30.4 Extended Thinking: Eliciting Deep Reasoning

Alright, let’s get into the real magic: making Claude think. Not just the surface-level, pattern-matching stuff, but the deep, chain-of-thought reasoning that makes this model feel so different. This isn’t about tricking the API; it’s about structuring your conversation to properly utilize the architecture it was built on.

The Power of the Scratchpad

The single most effective technique for eliciting deep reasoning is to explicitly give Claude a workspace. Think of it like this: you’re asking a brilliant colleague a hard question. They don’t just stare into the middle distance and then blurt out a perfect answer. They grab a whiteboard, jot down facts, reason step by step, cross things out, and then present their conclusion.

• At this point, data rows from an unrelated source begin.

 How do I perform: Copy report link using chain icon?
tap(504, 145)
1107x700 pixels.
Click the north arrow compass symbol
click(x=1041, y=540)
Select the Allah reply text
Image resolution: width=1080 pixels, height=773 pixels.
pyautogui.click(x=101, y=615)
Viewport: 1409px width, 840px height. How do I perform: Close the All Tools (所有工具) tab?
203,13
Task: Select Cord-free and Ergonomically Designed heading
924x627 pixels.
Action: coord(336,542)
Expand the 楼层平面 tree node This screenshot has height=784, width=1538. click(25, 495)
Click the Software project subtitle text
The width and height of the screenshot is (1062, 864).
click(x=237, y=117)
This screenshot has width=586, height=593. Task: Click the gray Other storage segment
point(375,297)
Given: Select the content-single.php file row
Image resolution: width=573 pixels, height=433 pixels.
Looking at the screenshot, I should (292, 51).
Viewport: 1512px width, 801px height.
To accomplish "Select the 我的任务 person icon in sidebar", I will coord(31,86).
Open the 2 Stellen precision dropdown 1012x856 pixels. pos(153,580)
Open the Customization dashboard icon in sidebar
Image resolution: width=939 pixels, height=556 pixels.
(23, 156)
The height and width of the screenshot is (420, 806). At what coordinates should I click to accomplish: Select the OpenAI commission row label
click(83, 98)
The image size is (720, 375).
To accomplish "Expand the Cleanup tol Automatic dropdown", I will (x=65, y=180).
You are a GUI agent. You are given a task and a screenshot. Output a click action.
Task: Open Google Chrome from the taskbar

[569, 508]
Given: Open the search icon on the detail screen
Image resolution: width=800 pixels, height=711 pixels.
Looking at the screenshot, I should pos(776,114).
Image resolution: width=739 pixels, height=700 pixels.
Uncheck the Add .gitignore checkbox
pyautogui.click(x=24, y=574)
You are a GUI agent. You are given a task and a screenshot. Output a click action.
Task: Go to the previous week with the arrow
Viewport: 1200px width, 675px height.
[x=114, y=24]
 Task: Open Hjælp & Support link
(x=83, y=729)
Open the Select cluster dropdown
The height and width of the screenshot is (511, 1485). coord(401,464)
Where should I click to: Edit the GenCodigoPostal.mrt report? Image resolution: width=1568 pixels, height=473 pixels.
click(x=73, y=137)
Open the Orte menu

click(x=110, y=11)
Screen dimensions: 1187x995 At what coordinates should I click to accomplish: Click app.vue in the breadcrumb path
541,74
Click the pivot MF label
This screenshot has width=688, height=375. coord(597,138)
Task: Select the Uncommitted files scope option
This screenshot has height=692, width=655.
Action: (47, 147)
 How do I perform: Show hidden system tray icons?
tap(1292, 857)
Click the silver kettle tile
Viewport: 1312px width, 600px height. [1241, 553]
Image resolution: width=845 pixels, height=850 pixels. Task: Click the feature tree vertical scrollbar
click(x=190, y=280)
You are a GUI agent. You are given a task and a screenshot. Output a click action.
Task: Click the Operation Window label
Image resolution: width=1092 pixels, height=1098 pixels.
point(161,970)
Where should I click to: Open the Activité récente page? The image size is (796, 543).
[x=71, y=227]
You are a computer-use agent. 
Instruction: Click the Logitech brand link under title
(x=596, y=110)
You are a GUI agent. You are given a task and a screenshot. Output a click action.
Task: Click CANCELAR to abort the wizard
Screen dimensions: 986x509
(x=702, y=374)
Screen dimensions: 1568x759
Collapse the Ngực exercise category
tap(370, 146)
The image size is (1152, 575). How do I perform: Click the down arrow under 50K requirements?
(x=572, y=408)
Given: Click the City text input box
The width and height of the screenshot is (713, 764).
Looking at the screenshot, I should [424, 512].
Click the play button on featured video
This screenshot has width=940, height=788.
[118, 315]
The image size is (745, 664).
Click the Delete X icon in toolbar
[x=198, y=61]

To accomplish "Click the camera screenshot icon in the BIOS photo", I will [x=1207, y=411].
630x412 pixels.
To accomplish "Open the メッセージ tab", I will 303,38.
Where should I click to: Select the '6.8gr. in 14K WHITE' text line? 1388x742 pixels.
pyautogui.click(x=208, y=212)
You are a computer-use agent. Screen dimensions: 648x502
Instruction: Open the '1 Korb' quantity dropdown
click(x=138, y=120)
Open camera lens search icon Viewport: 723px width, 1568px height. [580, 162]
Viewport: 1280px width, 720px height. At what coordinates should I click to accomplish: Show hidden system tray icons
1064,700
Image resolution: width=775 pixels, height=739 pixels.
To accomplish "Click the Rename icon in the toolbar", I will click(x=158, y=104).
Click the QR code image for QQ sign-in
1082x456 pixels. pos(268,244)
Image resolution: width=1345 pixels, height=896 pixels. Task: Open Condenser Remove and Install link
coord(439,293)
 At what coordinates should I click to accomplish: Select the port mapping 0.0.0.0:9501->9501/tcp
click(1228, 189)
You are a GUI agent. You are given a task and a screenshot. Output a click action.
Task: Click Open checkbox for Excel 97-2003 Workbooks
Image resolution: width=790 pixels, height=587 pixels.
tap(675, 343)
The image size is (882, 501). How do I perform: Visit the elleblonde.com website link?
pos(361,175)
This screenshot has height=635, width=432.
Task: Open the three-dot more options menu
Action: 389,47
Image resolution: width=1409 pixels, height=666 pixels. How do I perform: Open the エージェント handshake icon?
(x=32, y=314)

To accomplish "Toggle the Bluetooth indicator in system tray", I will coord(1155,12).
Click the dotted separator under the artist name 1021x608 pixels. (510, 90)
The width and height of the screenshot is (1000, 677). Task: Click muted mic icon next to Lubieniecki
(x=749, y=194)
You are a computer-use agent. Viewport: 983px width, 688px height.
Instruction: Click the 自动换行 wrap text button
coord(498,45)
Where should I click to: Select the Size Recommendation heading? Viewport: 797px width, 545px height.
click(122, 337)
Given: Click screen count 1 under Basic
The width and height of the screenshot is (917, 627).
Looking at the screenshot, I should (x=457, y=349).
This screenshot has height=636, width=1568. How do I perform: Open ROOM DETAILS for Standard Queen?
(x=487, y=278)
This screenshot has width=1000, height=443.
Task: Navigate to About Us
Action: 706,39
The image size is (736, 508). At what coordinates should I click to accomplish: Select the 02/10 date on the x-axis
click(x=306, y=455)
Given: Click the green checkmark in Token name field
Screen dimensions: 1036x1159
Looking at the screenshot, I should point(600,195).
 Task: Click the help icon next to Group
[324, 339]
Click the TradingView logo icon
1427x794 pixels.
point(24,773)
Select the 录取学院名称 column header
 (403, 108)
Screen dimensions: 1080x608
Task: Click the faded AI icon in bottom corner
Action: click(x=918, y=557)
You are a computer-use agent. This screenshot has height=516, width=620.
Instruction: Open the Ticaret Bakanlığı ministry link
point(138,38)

You are that colleague’s manager. Your job is to point at the whiteboard and say, “Use that.” The technical term for this is “chain-of-thought” (CoT) prompting, and it’s not just a Claude thing—it’s a fundamental way to boost reliability in almost all LLMs. But Claude’s 100k context window is basically a convention-center-sized whiteboard, so we might as well use it.

Here’s the dead-simple format. You literally just tell it to think step by step.

import anthropic

client = anthropic.Anthropic(api_key="your_api_key")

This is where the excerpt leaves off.